To satisfy his 2003 clients, Luntz convened six focus groups of young Jews to probe their attitudes about Israel. What methodology Luntz used to pry from his subjects their “indifference” toward Israel, Beinart doesn’t say. Nor does Beinart say how Luntz’s 2003 focus group results can really inform us about the current American Jewish college-student mind-set. By now, every member of those focus groups has graduated and gone off to graduate school or a career.

Convincing me that American Jewish college students have become slackers on the topic of Israel should require Beinart 1) to reach back to the past and identify a base-line period during which pro-Israel verbal ferocity was the norm on campus and then 2) to compare those strengths to the weaknesses of current student op-eds, student blogs, and debate-society transcripts. But Beinart doesn’t do that.
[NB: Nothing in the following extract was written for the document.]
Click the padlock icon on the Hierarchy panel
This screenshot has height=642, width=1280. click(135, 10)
Instead, he points to the Brandeis student senate’s 2008 rejection of a happy-60th-birthday resolution for Israel, which he finds remarkably telling because Brandeis is “the only nonsectarian Jewish-sponsored university in America.” But is that incident really the measure of the pulse of young Jews that Beinart makes it out to be? According to the Boston Globe story about the affair, only about half of the current Brandeis student body “identifies itself as Jewish.”
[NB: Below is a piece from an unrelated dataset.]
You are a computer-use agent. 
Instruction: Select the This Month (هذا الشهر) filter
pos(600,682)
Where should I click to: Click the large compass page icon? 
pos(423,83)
For a more rigorous critique of Beinart’s views on young American Jews, see a recent piece in Tablet in which academics Theodore Sasson and Leonard Saxe accuse him of misreading the data. They write:

Moreover, as we pointed out in our published response to the original Cohen-Kelman report, younger Jews have reported lower levels of attachment to Israel in most surveys going back as far as there are data to analyze. Younger Jews were less attached to Israel in the National Jewish Population Surveys of 2000 and 1990. They were less attached in the AJC surveys going back to the mid-1980s. If, in fact, young Jews are always less attached than older Jews, then the differences in age groups are likely related to lifecycle rather than generation. As Jews age, they become more attached to Israel. In other words, the younger Jews who reported a middling level of attachment to Israel in the mid-1980s grew up to become today’s over 60 group, which reports a high level of attachment.

Please don’t bother Beinart with these numbers. Like the philanthropists who hired Luntz, he has already reached his conclusions and doesn’t need any evidence. If this were a court of law and not a column of press criticism, I would rule his opening paragraphs inadmissible and throw his case out.